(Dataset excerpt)
[start]

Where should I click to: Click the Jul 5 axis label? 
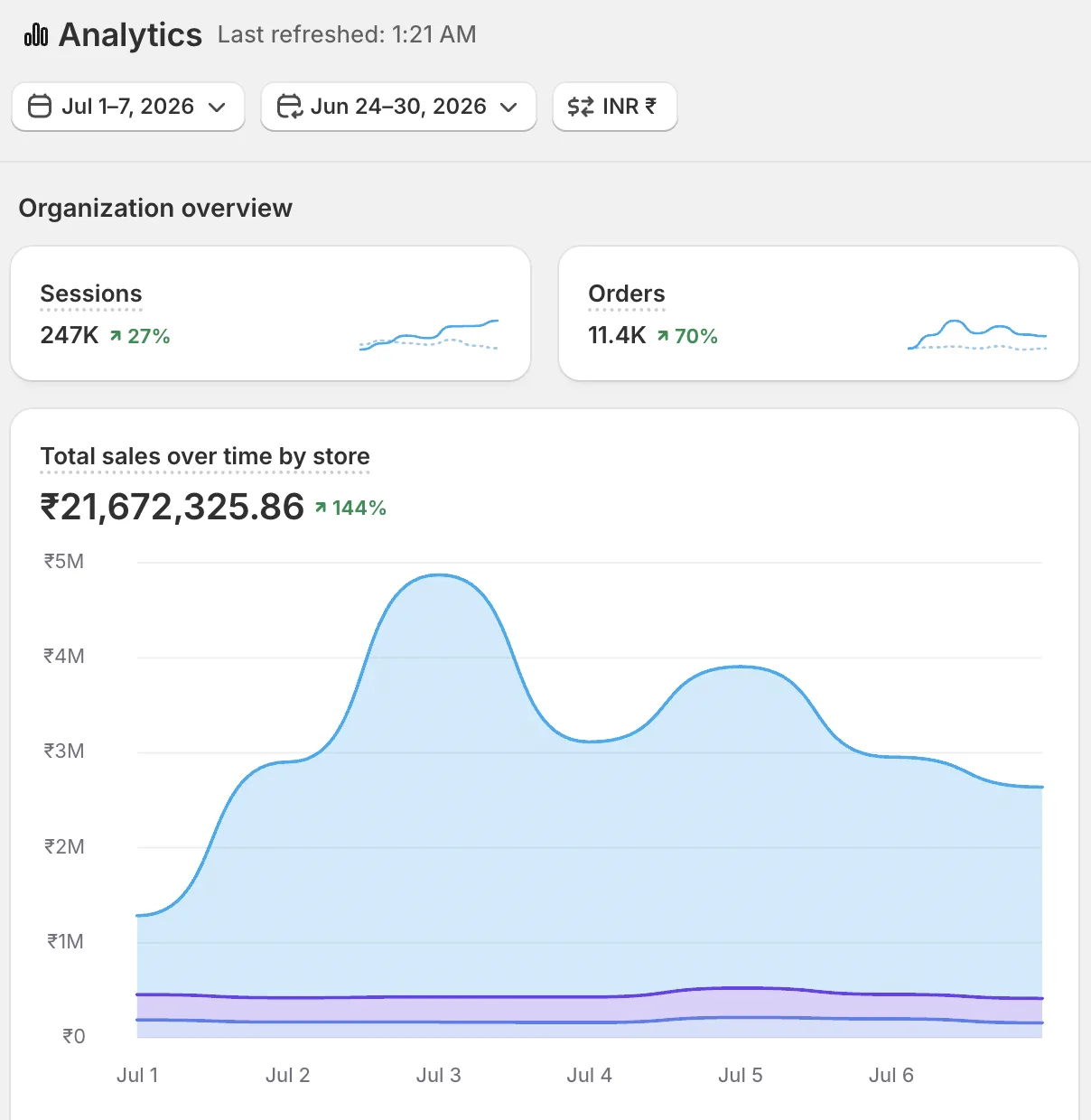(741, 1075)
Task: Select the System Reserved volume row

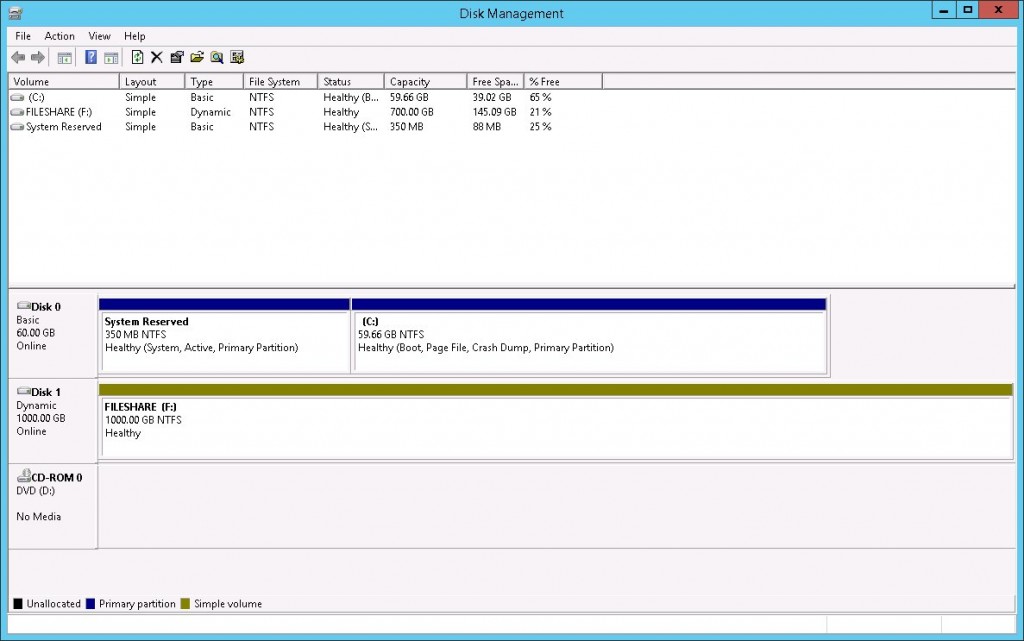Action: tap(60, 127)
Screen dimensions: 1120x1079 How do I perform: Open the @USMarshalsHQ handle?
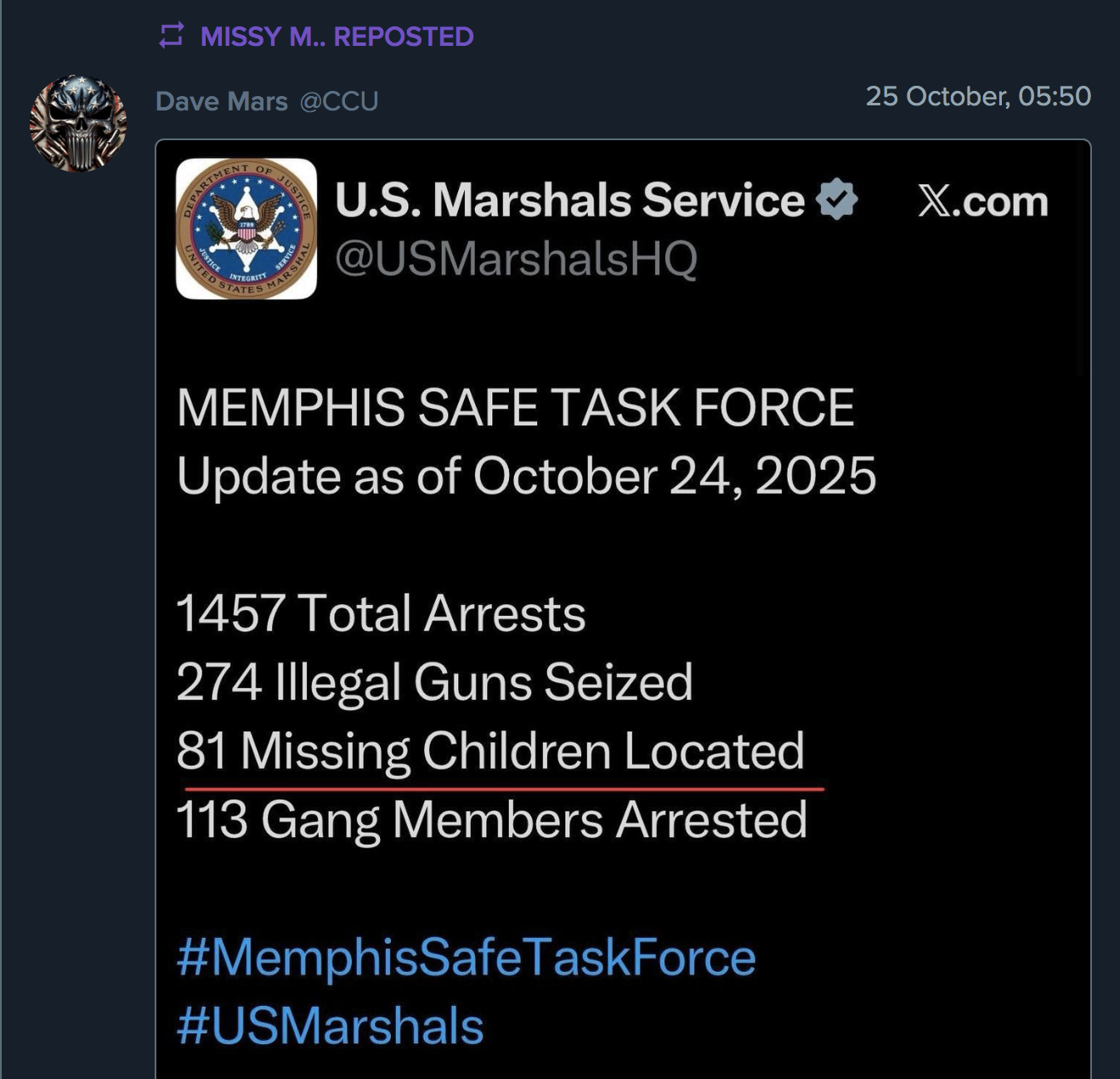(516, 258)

[end]

WHAT THE EXERCISE ASKS:
Report every line in the items above that contains the word "Click", copying each one in full.

OUTPUT FOR THIS TASK:
Where should I click to: Click the Jul 5 axis label? 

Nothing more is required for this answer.